= Troy Smith (businessman) =

American businessman (1922–2009)

Troy Nuel Smith Sr. (May 26, 1922 - October 26, 2009) was an American businessman who founded Sonic Drive-In, a fast-food restaurant chain based in Oklahoma City that recreates the drive-in diner feel of the 1950s, complete with carhops who usually wear roller skates. By the time of Smith's death in 2009, the chain had 3,600 restaurants in 42 U.S. states.

==Background==
Smith was born on May 26, 1922, in Oilton, Creek County, Oklahoma, to Leslie and Myrtle Smith. His father was an oil field worker and moved his family to Econtucka, Seminole County, where he worked the Deep Rock Oil Co. Troy graduated Seminole High School in 1940, married Dollie Twiggs March 18, 1941, and in December 1942 enlisted in the United States Army Air Forces during World War II.

==Founding of Sonic==
After completing his military service, he worked as a milk truck driver. Choosing to be his own boss, Smith opened a cafe in Shawnee, Oklahoma, and another chicken restaurant.

He partnered with Joe McKimmey and the two owned the Top Hat hamburger drive-in and the Log House steak restaurant, a restaurant in the rear. While driving near the Texas–Louisiana border, he pulled into a fast food restaurant that used a series of intercoms at each parking spot to allow customers to place orders directly from their cars. Smith obtained the design of the communication system and upon returning to Shawnee he sold his interest in the Top Hat and Log House to McKimmey in 1959. He moved about a mile south on Harrison Street and built a new drive-up which allowed customers to place orders and have them delivered to their car within three minutes by carhops on roller skates.

In Smith's version of the drive-in, parking was angled to afford greater privacy, and the speakers would play popular music for patrons while dining. He also put his design in a drive-in in Stillwater and renamed the restaurants as Sonic, with the slogan "Service with the Speed of Sound". In an effort to expand the number of locations and bring in new talent, Sonic pursued a franchise-based model which had a new location opening daily, on average, in the late 1970s, though an economic turndown saw the closure of 300 of the chain's 1,300 restaurants in the early 1980s.

He stepped down from operating the firm in 1983 but retained a seat on the company's board. By the time of his death, the chain operated in 42 states at some 3,600 locations.

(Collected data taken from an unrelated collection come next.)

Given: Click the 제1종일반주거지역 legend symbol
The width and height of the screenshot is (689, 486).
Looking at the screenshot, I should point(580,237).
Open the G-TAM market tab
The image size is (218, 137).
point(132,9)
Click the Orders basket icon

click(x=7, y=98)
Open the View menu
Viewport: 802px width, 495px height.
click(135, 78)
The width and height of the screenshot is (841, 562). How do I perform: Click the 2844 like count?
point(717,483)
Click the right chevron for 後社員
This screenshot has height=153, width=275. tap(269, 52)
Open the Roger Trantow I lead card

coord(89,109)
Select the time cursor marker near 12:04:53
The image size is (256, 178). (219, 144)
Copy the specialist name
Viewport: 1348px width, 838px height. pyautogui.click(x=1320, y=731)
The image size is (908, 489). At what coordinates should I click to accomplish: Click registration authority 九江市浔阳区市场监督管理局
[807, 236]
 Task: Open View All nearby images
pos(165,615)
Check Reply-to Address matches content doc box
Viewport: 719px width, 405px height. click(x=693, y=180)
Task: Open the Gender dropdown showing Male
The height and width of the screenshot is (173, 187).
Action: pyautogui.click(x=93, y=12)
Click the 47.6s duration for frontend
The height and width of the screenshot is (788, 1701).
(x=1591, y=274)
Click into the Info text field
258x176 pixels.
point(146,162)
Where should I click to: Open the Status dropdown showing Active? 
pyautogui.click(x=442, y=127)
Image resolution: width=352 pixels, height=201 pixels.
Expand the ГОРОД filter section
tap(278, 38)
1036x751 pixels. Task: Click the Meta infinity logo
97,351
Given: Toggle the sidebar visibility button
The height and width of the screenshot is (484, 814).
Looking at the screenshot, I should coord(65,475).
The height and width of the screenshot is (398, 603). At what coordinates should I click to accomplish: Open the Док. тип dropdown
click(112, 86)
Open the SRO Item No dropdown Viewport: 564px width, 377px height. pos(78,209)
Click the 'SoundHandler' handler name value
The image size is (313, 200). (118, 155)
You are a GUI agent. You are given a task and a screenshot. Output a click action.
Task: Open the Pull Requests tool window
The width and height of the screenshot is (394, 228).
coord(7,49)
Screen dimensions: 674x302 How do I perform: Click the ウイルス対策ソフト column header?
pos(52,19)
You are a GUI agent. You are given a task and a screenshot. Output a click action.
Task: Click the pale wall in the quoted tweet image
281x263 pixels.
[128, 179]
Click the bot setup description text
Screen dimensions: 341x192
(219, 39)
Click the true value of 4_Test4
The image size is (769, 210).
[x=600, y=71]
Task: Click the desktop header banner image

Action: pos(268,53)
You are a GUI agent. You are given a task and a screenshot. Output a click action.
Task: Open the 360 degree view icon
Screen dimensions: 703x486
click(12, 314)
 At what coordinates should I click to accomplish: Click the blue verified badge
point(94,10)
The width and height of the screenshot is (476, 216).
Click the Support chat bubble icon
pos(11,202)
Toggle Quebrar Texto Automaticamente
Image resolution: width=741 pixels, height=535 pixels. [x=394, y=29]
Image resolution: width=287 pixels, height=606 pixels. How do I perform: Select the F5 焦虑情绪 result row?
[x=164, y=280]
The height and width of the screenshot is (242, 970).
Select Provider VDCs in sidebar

In January 2007 Smith and his wife donated Sonic stock valued at $3 million to the University of Central Oklahoma, the largest unrestricted cash gift in UCO's history. The couple also donated funds for the new YMCA complex in Shawnee and it bears their name, Troy and Dollie Smith.

==Death==
Smith died at age 87 on October 26, 2009, in Oklahoma City after two decades of Alzheimer's disease. He was survived by his wife Dollie, as well as by a daughter, a son, eight grandchildren, and nine great-grandchildren.